Aber auch ich, o Gott, wo werden mich meine heftigen Leidenschaften nicht noch hinreißen! Ach, ich habe ihren Zügel nicht so am sichern Griff, daß sie auf halsbrechenden Wegen nicht einmal mit mir davonrennen, der Wagen überschlägt und Roß und Führer in den Abgrund taumeln, wo man Blut und Gehirn noch lange dem Wandrer an Klippen zeigt, bis die Regengüsse des Himmels die Reste des Verwegnen vom Felsen waschen!

Ardinghello
 

Ich konnt ihm hierauf nicht antworten, weil er mir keine Zuschrift meldete.
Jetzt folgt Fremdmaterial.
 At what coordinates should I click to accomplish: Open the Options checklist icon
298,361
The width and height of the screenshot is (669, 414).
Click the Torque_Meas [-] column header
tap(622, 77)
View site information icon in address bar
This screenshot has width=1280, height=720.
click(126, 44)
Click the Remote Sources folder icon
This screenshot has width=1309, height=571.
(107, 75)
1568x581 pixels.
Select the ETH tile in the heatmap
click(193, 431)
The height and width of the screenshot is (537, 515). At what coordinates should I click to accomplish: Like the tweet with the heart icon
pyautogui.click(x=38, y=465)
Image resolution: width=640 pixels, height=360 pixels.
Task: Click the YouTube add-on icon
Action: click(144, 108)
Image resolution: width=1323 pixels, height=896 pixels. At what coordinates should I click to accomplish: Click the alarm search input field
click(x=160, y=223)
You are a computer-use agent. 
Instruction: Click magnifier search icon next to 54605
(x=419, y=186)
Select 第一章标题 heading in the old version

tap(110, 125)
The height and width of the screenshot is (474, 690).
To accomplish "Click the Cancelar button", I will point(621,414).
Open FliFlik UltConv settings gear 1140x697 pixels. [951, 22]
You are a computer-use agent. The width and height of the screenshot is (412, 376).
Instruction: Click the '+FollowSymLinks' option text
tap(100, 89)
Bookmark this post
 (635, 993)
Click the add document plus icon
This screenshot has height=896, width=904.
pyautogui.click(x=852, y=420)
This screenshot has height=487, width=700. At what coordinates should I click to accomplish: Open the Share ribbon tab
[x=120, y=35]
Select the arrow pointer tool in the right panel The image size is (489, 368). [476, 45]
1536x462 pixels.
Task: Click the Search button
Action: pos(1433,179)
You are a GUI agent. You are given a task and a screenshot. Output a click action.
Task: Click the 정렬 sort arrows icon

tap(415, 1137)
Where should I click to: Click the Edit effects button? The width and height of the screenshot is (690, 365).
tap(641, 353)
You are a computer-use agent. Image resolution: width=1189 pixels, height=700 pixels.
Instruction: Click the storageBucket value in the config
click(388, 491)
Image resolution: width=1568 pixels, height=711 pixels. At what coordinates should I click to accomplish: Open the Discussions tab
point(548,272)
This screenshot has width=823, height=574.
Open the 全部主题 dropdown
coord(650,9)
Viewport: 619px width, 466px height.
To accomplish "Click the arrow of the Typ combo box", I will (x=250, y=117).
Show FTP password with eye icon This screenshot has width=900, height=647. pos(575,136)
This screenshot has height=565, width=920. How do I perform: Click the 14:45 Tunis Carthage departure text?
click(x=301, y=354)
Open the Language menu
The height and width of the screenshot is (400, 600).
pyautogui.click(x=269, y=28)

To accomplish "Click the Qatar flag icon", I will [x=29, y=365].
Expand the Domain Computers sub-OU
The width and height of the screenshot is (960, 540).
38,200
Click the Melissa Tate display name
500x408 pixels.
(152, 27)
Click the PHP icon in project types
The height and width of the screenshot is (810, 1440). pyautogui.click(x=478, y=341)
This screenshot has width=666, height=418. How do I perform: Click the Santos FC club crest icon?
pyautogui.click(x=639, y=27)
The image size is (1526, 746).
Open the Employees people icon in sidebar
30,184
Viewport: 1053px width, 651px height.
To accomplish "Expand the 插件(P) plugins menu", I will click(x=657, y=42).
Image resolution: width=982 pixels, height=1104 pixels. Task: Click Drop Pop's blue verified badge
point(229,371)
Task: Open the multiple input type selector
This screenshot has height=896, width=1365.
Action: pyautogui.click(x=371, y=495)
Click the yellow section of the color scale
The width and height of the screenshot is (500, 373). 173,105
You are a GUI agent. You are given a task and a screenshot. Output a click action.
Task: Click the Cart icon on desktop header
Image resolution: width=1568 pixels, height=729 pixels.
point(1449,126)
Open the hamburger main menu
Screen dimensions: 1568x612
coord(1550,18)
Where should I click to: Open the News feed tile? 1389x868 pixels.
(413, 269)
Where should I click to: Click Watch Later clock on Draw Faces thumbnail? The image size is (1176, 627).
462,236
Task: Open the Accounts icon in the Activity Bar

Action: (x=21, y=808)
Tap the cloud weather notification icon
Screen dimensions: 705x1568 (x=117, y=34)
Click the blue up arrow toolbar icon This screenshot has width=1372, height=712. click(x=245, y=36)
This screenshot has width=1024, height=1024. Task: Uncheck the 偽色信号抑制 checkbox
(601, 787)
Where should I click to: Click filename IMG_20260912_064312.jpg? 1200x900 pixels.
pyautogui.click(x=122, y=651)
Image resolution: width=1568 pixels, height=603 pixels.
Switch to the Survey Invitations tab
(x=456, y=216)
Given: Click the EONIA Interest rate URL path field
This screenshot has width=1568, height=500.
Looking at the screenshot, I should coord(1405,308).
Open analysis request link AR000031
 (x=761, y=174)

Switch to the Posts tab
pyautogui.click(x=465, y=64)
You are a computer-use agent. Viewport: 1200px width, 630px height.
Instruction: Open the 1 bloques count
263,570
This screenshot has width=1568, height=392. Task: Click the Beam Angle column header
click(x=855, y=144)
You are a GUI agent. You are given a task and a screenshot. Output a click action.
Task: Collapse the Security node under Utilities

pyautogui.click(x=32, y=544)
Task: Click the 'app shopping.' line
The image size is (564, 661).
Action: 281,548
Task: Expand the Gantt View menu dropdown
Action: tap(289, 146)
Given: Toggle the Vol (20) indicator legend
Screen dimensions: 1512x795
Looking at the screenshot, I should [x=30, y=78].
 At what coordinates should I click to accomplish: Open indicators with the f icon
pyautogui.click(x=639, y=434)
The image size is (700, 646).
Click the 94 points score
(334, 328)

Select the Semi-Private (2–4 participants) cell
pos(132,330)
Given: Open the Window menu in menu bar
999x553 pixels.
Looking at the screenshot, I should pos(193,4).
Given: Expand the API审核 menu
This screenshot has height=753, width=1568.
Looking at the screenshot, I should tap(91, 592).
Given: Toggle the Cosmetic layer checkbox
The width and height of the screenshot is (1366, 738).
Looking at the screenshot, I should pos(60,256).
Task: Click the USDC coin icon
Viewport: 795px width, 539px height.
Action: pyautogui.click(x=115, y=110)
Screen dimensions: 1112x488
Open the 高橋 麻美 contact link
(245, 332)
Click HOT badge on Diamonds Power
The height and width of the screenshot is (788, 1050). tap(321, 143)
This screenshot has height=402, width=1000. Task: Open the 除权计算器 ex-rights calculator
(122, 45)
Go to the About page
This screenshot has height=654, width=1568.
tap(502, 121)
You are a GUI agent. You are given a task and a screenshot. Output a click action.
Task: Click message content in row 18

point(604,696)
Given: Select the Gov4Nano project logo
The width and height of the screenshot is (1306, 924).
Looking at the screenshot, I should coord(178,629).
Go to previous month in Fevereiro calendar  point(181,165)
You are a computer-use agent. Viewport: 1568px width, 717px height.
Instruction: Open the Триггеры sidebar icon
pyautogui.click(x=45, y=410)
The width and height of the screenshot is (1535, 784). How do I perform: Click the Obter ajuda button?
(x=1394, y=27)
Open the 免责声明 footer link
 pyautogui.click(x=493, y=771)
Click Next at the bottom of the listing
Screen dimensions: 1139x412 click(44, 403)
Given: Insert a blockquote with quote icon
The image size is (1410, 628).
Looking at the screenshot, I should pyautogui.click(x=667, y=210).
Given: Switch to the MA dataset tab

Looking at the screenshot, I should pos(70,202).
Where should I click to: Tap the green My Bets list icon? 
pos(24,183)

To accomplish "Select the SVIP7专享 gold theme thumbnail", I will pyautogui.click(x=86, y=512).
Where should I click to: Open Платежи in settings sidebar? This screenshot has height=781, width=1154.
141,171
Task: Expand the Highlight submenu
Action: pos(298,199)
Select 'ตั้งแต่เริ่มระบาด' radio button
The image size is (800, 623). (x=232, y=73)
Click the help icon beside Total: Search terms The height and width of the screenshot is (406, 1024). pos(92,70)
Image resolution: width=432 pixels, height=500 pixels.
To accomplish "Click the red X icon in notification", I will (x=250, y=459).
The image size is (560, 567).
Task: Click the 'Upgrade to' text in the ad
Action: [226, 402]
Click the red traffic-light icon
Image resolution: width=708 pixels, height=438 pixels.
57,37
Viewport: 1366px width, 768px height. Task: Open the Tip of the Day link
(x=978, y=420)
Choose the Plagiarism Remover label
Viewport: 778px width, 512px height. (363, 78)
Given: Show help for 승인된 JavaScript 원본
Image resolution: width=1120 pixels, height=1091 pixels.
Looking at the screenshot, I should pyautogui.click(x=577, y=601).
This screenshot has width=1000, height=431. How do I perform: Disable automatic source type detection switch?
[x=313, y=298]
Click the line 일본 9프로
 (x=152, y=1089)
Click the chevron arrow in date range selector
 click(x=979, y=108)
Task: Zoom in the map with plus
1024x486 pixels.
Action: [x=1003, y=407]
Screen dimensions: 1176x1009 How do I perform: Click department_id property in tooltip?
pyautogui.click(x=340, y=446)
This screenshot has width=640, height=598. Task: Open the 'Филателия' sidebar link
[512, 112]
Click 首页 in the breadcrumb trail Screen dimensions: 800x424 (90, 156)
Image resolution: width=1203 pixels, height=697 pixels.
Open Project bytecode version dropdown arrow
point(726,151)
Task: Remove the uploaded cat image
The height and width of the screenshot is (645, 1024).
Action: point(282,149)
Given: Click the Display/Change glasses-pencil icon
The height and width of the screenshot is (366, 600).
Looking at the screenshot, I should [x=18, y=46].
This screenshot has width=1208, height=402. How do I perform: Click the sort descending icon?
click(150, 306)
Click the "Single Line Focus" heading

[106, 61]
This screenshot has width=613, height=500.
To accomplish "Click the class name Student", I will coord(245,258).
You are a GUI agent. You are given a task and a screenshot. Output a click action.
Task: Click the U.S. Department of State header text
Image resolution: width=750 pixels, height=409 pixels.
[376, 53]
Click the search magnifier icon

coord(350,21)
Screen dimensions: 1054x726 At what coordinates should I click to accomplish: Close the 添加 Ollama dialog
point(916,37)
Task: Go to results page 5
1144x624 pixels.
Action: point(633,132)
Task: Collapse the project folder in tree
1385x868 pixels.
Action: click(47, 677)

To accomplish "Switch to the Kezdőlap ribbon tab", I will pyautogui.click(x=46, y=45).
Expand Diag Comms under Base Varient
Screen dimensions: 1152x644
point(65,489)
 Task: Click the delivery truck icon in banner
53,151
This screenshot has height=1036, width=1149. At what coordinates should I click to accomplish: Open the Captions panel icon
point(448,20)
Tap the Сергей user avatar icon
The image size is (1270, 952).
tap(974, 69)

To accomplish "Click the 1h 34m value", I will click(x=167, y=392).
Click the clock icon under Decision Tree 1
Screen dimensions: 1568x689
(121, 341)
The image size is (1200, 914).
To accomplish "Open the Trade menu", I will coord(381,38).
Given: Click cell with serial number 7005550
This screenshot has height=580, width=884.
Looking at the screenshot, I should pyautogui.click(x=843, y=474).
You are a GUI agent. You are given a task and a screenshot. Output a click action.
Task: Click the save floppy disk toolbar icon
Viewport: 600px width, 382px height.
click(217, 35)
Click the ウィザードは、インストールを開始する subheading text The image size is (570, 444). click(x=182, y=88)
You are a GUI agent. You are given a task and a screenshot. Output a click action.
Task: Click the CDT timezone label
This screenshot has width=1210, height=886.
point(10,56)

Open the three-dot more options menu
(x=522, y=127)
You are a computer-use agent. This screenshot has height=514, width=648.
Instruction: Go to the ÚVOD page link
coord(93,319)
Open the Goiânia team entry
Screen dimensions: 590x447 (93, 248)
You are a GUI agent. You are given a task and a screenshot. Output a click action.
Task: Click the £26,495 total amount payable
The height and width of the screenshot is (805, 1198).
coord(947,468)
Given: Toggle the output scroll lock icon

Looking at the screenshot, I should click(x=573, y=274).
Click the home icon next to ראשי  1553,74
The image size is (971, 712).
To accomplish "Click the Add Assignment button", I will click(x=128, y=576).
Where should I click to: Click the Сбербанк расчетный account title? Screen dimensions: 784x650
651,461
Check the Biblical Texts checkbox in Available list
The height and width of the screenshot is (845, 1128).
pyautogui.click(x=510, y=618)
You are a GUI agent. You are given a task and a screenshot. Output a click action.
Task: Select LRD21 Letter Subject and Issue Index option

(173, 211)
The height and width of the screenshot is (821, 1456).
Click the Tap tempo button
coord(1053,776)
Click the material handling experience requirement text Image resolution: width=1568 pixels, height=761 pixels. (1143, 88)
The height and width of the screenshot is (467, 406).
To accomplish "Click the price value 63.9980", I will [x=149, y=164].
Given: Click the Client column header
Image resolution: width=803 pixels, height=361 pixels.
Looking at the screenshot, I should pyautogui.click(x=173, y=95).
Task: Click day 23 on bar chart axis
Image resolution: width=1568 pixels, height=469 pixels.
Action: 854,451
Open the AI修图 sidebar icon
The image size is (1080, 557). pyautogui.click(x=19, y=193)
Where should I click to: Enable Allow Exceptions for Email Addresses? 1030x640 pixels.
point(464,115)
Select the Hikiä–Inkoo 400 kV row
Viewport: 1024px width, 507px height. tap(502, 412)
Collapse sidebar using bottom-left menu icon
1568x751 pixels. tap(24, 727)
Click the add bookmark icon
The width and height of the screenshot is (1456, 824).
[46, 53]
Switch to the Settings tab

Die Begebenheit war entsetzlich und ging mir selbst durchs Herz. Je mehr ich darüber nachdachte, desto natürlicher aber kam sie mir vor. Fulvia mochte wohl die größte Schuld haben, und weit weniger Cäcilia und ich; außer der eignen Großmut von Ardinghello. Lucinde war mit allen Reizen bei ihrer Jungfräulichkeit zu beklagen: ein schwacher Feind in der Festung ist fürchterlicher als der stärkste von außen.

Seine Reise nach Florenz schien mir immer gewagt, ob ich gleich schon längst wußte, daß Cosmus gestorben war.